Perspectives: FDA Should Have Called For Nationwide Ban On Flavored E-Cigarettes; New Rules Are Major Player In Fighting Nicotine Addiction

Opinion writers focus on the public health dangers of e-cigarettes and menthol flavored cigarettes.

Bloomberg: FDA Vape Regulations Are Too Timid 

The commissioner of the Food and Drug Administration insists that he is determined to keep electronic cigarettes away from children. “We won’t let this pool of kids, a pool of future potential smokers, of future disease and death, to continue to build,” Scott Gottlieb said this week, in response to news that the number of high-school and middle-school kids who vape is up 1.5 million since last year. “We’ll take whatever action is necessary to stop these trends from continuing.”Yet the steps the FDA is taking are not enough. (11/16)

The Washington Post: The FDA’s New Tobacco Rules Are A Victory For Public Health 

The Food and Drug Administration’s sweeping new tobacco rules did not quite satisfy public-health activists seeking more stringent rules, nor industry-sympathetic conservatives who see them as a “heavy-handed regulatory plan.” In fact, the rules represent an extraordinary step in the fight against nicotine addiction, one that, if successful, would become one of the nation’s greatest public-health victories. (11/17)
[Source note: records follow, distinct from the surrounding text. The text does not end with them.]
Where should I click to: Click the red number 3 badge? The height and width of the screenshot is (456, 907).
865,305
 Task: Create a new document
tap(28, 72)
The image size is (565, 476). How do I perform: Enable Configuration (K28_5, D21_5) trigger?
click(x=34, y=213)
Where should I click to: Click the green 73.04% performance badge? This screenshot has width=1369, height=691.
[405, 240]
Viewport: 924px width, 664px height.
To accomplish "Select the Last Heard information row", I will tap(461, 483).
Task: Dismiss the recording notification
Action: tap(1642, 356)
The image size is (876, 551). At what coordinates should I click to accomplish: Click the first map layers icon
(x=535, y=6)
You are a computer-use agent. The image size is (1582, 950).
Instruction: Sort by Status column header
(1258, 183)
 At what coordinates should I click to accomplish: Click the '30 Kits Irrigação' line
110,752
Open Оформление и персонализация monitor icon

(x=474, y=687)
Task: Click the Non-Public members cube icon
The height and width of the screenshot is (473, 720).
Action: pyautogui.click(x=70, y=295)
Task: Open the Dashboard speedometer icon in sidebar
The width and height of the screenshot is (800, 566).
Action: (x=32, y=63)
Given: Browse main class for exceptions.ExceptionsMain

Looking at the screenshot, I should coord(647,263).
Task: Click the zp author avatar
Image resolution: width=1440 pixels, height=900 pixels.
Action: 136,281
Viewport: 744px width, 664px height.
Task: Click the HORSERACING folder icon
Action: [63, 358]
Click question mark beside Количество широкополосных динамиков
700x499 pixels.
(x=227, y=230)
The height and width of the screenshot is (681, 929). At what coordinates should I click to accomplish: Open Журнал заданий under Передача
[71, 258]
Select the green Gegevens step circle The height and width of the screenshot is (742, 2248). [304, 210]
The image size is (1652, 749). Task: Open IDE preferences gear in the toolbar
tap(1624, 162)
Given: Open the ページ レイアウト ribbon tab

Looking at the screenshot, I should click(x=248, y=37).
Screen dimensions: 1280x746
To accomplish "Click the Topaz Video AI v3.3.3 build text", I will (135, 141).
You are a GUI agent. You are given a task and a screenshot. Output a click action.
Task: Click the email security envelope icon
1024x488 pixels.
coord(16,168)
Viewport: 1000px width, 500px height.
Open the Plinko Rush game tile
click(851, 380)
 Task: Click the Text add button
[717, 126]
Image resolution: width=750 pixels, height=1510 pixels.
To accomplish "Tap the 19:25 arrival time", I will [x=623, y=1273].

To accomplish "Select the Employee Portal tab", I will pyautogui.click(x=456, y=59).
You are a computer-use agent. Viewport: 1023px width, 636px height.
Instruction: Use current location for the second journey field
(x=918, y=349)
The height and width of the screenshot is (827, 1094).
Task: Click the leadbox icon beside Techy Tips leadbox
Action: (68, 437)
Real Clear Health: FDA And Juul E-Cig Regs Should Keep Anti-Smoking Zealots At Bay

The problem is that anti-smoking zealots want to go further and remove e-cigarettes from the market altogether while leaving most tobacco products untouched. That would snuff out the most impactful public health development in decades. The FDA’s action is designed to reduce e-cigarette use among high school and middle school students “because there is also evidence that a large percentage of these children will become addicted to nicotine and ultimately take up smoking." Yet plummeting and all-time low smoking rates – especially among young adults – would suggest otherwise. In contrast, the FDA recognizes that use of e-cigarettes can help adults stop smoking. (Peter J. Pitts and Robert Goldberg, 11/16)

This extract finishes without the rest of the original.